Report how many lines in the records below contain the word "Sort". Nothing else belongs in the answer.

Stored data:
___

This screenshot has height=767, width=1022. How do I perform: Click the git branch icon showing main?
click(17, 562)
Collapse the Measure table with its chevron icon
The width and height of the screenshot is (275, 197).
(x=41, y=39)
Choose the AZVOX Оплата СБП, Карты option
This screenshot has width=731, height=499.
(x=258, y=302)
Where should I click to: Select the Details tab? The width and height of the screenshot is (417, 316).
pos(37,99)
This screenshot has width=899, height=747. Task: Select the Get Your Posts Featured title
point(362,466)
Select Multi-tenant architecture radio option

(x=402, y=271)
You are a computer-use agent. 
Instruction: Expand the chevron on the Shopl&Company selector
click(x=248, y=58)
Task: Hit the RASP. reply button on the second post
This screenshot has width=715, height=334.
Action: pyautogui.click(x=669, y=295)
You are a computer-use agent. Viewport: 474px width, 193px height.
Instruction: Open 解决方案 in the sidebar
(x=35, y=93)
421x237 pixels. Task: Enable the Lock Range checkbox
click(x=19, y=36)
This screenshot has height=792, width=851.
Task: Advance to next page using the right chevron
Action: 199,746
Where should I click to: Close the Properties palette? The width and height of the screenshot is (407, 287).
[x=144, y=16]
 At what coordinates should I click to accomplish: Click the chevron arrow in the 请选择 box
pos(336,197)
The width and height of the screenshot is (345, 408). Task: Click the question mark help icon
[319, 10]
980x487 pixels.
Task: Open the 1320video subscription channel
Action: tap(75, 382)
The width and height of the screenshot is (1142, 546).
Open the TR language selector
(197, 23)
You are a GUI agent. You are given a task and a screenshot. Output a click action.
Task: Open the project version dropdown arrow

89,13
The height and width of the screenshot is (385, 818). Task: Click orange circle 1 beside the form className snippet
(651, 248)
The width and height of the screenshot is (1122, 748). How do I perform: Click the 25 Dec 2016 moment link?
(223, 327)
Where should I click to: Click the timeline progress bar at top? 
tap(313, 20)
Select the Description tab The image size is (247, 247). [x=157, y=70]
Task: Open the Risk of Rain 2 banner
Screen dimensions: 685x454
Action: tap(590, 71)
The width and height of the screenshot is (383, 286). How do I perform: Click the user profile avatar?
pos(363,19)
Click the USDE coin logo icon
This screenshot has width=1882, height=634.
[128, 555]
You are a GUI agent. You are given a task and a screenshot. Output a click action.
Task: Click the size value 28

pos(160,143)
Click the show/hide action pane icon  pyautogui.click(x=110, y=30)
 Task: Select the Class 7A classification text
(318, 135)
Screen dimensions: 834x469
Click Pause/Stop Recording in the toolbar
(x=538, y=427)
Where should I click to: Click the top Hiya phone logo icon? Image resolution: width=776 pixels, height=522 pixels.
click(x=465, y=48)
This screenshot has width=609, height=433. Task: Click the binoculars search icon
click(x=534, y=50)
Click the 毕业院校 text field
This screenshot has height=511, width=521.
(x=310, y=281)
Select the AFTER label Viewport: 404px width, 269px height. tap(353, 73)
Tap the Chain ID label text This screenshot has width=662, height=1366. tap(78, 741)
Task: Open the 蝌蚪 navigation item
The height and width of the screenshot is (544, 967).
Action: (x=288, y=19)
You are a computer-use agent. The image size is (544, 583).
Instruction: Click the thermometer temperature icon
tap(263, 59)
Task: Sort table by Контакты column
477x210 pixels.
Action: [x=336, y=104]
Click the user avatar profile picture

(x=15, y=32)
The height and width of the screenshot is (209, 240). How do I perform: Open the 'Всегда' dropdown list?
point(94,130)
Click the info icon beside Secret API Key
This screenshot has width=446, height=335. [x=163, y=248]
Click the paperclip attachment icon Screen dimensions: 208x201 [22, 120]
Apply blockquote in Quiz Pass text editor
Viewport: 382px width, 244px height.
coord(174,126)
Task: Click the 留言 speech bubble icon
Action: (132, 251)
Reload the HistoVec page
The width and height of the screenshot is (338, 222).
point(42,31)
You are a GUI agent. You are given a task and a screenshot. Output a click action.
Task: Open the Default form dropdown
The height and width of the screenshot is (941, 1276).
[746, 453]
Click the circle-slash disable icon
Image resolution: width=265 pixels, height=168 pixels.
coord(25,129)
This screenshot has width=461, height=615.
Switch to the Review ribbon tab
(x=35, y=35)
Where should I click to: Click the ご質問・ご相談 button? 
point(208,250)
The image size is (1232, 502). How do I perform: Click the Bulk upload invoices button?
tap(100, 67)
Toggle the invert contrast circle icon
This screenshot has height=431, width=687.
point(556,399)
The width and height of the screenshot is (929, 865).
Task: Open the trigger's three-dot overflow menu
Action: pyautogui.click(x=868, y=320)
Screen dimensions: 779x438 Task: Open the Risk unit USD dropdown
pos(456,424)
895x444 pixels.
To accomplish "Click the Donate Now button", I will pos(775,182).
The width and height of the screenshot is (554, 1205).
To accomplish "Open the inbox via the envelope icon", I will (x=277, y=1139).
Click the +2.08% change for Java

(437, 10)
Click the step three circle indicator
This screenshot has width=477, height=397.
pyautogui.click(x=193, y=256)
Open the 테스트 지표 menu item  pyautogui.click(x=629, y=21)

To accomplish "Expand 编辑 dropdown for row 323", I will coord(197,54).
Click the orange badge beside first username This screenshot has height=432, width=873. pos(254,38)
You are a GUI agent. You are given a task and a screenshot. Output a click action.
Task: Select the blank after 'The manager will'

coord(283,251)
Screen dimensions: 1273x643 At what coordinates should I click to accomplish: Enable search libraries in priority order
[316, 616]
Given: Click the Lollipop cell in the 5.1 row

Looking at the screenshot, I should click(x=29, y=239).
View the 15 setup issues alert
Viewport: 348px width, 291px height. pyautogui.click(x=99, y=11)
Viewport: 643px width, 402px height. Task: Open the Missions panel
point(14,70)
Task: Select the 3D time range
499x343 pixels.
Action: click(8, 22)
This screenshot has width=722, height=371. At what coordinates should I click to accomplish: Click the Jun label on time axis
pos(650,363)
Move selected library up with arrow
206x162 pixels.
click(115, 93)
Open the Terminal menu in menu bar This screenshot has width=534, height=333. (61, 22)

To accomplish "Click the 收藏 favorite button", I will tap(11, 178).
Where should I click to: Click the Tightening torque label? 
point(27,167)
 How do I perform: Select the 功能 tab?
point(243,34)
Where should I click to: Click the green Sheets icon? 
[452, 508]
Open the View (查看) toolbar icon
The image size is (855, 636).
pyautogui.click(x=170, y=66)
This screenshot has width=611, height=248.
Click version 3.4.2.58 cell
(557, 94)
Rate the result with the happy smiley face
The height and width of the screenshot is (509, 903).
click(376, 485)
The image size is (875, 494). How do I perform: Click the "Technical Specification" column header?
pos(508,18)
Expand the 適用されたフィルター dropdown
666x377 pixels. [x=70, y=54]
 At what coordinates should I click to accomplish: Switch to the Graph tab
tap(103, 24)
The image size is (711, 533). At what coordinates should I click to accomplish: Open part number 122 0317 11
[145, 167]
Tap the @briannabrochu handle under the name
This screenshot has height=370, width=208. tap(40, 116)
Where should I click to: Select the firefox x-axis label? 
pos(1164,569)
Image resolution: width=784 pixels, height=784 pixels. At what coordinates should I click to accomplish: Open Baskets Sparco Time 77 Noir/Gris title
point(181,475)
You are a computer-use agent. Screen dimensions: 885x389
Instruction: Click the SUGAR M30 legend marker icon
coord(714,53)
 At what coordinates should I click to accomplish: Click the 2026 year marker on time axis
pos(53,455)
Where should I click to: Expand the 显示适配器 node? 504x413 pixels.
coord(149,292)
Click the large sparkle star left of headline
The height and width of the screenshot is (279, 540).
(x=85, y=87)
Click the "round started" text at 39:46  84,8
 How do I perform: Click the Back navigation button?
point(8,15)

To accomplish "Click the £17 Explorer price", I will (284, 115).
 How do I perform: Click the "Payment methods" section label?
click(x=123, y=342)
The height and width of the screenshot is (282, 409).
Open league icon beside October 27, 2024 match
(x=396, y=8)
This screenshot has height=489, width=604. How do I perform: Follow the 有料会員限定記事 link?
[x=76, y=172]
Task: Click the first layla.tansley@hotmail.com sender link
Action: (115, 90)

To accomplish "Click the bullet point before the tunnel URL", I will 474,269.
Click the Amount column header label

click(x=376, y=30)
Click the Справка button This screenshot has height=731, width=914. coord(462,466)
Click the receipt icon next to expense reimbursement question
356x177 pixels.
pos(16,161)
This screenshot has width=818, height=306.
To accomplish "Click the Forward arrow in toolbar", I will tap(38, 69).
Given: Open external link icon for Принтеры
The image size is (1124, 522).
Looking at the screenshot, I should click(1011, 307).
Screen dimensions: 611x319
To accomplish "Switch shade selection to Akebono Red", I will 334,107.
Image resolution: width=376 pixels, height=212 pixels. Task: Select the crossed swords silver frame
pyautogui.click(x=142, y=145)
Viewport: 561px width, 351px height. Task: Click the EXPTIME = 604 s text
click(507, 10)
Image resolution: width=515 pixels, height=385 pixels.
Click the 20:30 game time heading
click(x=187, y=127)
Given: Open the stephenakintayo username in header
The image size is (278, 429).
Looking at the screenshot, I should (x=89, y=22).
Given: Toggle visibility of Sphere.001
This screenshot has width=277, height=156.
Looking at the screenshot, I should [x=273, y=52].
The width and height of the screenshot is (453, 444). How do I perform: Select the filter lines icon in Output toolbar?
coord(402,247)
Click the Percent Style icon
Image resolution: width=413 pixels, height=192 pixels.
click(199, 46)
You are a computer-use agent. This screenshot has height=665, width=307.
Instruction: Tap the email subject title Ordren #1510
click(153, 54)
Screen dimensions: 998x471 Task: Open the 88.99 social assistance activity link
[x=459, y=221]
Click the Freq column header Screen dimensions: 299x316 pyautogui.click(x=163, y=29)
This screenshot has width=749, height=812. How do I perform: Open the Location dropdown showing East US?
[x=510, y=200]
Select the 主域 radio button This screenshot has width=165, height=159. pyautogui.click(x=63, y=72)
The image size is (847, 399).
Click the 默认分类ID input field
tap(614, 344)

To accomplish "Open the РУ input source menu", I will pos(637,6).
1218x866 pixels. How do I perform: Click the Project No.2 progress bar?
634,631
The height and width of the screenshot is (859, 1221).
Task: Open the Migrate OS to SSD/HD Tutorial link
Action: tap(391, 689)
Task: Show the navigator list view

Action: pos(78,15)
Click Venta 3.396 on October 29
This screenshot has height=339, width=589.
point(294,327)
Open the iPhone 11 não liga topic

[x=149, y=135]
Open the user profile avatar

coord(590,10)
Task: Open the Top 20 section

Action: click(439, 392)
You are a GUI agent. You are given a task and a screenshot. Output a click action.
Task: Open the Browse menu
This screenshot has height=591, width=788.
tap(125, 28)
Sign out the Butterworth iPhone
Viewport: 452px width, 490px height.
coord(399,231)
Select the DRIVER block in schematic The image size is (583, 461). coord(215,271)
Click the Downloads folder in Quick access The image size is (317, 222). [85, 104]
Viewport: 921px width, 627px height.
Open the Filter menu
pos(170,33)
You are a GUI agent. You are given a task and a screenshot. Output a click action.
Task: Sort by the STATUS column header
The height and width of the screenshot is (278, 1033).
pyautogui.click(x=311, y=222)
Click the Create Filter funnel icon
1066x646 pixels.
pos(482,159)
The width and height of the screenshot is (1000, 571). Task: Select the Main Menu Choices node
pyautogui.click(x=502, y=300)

___

* _PROBLEM SOLUTION_:
2